The overall survey response rate was 46.1% (2115/4674). Only 33 (1.6%) responded positively to the question “Do you identify as LGBTI?”; 89 (4.2%) declined to disclose their status. LGBTI respondents were more likely to be younger at diagnosis, live alone, work full-time and be born in Australia. Preliminary results suggest LGBTI respondents (vs non-LGBTI respondents) report greater unmet needs for diet and lifestyle advice (42% vs 19%, p<0.05), and may have greater difficulties with anxiety/depression (45% vs 35%, n.s.) and body image (42% vs 30%, n.s.). LGBTI respondents reported fewer difficulties with communication (12% vs 22%, p<0.05) and financial services (8% vs 18%, p<0.05) and less need for support group information (2% vs 10%, p<0.01) compared with non-LGBTI respondents.

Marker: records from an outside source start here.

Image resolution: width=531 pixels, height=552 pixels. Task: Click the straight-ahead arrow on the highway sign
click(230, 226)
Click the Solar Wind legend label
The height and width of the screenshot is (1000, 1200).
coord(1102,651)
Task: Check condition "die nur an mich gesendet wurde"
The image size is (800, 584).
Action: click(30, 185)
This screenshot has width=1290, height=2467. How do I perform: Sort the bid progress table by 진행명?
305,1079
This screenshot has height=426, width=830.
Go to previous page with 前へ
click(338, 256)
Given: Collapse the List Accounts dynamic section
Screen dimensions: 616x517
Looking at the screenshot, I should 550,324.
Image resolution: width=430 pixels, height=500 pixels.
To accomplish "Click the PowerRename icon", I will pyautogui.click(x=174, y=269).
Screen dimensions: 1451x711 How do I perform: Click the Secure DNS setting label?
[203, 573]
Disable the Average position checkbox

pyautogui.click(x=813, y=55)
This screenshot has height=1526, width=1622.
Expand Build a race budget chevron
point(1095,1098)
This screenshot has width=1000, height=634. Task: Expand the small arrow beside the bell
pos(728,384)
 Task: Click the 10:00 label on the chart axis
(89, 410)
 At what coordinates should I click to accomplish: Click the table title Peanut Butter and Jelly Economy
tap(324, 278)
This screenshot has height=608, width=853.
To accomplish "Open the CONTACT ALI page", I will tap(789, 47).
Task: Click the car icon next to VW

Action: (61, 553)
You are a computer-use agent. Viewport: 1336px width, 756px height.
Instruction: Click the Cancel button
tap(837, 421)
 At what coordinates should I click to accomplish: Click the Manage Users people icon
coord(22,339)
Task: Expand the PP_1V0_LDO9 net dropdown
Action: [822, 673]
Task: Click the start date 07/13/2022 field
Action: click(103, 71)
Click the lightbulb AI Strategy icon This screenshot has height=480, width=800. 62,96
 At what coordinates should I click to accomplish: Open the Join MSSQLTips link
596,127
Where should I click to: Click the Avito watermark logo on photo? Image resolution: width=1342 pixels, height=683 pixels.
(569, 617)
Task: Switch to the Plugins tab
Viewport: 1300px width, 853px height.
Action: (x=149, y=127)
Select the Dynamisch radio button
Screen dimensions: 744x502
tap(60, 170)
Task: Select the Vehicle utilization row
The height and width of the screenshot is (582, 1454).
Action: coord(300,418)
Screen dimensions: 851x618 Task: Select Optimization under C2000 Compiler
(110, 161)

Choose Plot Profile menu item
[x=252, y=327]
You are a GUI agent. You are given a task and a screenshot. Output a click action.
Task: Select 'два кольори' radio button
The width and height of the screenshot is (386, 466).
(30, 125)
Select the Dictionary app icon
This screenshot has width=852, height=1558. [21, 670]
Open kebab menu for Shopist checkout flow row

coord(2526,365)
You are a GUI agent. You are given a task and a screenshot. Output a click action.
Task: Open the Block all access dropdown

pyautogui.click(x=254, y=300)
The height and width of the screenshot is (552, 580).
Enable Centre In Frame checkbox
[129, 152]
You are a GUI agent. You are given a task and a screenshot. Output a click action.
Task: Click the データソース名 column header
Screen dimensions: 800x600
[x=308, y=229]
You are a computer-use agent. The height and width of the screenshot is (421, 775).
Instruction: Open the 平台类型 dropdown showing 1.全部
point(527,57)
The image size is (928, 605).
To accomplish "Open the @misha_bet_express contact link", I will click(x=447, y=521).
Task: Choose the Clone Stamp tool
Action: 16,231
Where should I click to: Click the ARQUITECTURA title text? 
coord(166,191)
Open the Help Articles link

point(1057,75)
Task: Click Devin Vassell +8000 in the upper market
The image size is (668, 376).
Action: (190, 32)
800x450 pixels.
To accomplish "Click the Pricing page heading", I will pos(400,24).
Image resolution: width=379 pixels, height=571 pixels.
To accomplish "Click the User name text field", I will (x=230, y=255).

The systematic review (PROSPERO ID CRD42017067753) included 15 studies of lesbian, gay and bisexual (LGB) participants. Gender minorities were not represented. Thematic analysis of qualitative data revealed six themes: sexual orientation disclosure; experiences and fear of homophobia; positive and negative healthcare provider behaviors; heteronormative systems and care; inadequacy of support groups; and unmet needs for patient-centred care and LGB-specific information. Culturally appropriate care includes not assuming heterosexuality, use of inclusive language and involving partners in care.